DeepSeek V4 at $0.28/M — what 1T parameters means for cost

DeepSeek V4 costs $0.28 per million input tokens. Claude Opus costs $5. That’s an 18x price difference. But is V4 actually 18x worse? Let’s do the math.

Cost per task: real workloads

Assumptions: average task uses 10K input + 3K output tokens.

Model	Input cost	Output cost	Total per task	10,000 tasks
Claude Opus 4.6	$0.050	$0.075	$0.125	$1,250
GPT-5.4	$0.025	$0.030	$0.055	$550
Claude Sonnet 4.6	$0.030	$0.045	$0.075	$750
Gemini 3.1 Pro	$0.020	$0.036	$0.056	$560
DeepSeek V4	$0.003	$0.003	$0.006	$60
DeepSeek V4 Lite	$0.001	$0.002	$0.003	$30

DeepSeek V4 is 21x cheaper than Claude Opus per task. At 10,000 tasks, you save $1,190.

But what do you lose?

Benchmark	DeepSeek V4	Claude Opus	Gap
SWE-bench Verified	72.5%	80.8%	-8.3 pts
GPQA Diamond	84.0%	94.3%	-10.3 pts
LM Arena Elo	1445	1504	-59 pts

V4 trails Opus by 8-10 points on major benchmarks.

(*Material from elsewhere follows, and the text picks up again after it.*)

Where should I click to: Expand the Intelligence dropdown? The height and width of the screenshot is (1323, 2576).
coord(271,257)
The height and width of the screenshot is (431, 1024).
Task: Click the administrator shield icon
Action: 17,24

That’s significant for frontier tasks (novel reasoning, PhD-level science, complex code architecture) but often invisible for routine work (summarization, data extraction, classification, format conversion).

The 80/20 rule for model selection

Use DeepSeek V4 when:

Task is well-defined (extraction, classification, summarization)
You’re processing high volume (thousands of items)
Quality difference between 84% and 94% doesn’t matter for your use case
Cost is a constraint

Use frontier models (Opus, GPT-5.4, Gemini 3.1) when:

Task requires novel reasoning or creativity
Errors are expensive (security review, medical, legal)
You need the best available quality regardless of cost

The smart approach: Use DeepSeek V4 for data gathering and preprocessing, then pass the structured results to Opus for analysis and synthesis. This is exactly what multi-model agent pipelines are designed for.

Context window trade-off

DeepSeek V4’s 128K context is much smaller than Claude’s 1M or Llama’s 10M. For document analysis, code review of large repos, or conversation with long history, this is a real limitation.

Self-hosting economics

V4 is open-weight, so you can self-host for zero marginal token cost. But 1T parameters requires a serious GPU cluster. Rough estimate: 8x H100 for inference, ~$25K/month in cloud GPU costs. Only worth it at extremely high volume (millions of requests/month).